Quando a morte é um prazer

Definitivamente, Clarice Lispector não era uma pessoa comum. E aquela loucura controlada que permeia sua obra parece mais do que nunca querer aflorar em sua Água viva. É nesta obra de difícil classificação – um misto de ensaio e poesia – que ela aborda de maneira bastante singular temas como Deus, o tempo, a consciência e a morte. Mas que não se espere uma abordagem regrada e sistemática, trata-se mais de um mergulho em devaneios filosóficos sem qualquer controle aparente ou conclusão esperada. É que Clarice gostava de habitar aquele lugar que fica atrás do pensamento e onde não há palavras, onde apenas é-se.

Quando Clarice questiona se a morte não poderia ser um prazer ela não está assim tão maluca. Imaginamos a morte como a pior sensação possível, mas a morte é exatamente a ausência de qualquer sensação. O próprio Schopenhauer já fazia um raciocínio semelhante quando falava de seu conceito de “felicidade negativa”, o que nada mais era do que uma sensação neutra desencadeada pela ausência de sofrimento ou dor. Além disso, nosso cérebro e nossos órgãos dos sentidos funcionam de uma maneira mais relativa do que absoluta. Tomemos um exemplo: quando sentimos a temperatura de um objeto ou ambiente, não sentimos a temperatura em sua forma exata e absoluta, mas apenas uma comparação relativa à temperatura de nossa pele naquele momento ou do ambiente em que nos encontrávamos antes. E isso pode ocorrer também em um nível mais profundo em relação a nossos sentimentos e emoções: nossa situação anterior a um evento pode determinar a nossa percepção ou resposta àquela situação.
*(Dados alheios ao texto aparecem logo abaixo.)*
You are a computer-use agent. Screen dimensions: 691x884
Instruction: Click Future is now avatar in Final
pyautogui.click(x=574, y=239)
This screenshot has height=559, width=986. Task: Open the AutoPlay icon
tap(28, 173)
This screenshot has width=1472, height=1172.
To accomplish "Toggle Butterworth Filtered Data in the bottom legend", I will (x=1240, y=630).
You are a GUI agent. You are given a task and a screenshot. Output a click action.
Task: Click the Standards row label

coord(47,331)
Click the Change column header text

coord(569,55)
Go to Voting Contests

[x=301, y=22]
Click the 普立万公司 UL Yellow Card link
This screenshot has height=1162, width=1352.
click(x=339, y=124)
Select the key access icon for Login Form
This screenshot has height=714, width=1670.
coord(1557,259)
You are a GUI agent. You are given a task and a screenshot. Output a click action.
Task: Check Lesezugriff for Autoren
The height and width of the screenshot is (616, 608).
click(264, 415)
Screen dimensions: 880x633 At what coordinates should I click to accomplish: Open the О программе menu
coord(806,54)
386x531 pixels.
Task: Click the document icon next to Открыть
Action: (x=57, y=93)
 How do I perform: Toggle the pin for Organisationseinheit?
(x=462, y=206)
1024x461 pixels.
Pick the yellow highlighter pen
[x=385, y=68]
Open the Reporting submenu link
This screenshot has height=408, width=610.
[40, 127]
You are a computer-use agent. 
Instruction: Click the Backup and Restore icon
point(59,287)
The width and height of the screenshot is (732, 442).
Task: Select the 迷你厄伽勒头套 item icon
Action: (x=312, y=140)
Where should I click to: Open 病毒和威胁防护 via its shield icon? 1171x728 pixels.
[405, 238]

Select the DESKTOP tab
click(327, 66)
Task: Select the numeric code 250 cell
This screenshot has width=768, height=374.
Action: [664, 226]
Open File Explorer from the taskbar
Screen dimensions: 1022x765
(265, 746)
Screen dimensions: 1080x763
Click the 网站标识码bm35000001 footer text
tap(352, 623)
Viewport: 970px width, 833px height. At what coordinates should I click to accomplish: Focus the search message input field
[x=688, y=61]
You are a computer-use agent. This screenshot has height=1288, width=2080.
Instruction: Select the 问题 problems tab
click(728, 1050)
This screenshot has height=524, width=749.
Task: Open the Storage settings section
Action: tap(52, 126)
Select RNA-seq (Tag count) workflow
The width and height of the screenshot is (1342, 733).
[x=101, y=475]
Essas mentes criativas de artistas, poetas e outros loucos maravilhosos pensam de maneira diferente do habitual, utilizando caminhos mais fluidos ou tortuosos e chegando a conclusões algumas vezes inusitadas, mas nem por isso menos verdadeiras. Assim, é possível que algumas ideias de poetas possam inspirar até mesmo os chamados homens da ciência. É evidente que há situações em que a morte pode ser um prazer. Obviamente não seria este o caso para alguém saudável que esteja na plenitude de sua vida quando a morte chega, mas poderia bem sê-lo no caso de um idoso acamado há vários anos por uma doença neurodegenerativa avançada ou de uma pessoa com câncer que sofra dores excruciantes durante meses antes de morrer. A situação de vida dessas pessoas é muitas vezes tão terrível que podemos até mesmo imaginar que a morte, neste caso, seja mesmo um prazer, ainda que um prazer egoísta, como dizia Clarice, já que nunca teremos certeza.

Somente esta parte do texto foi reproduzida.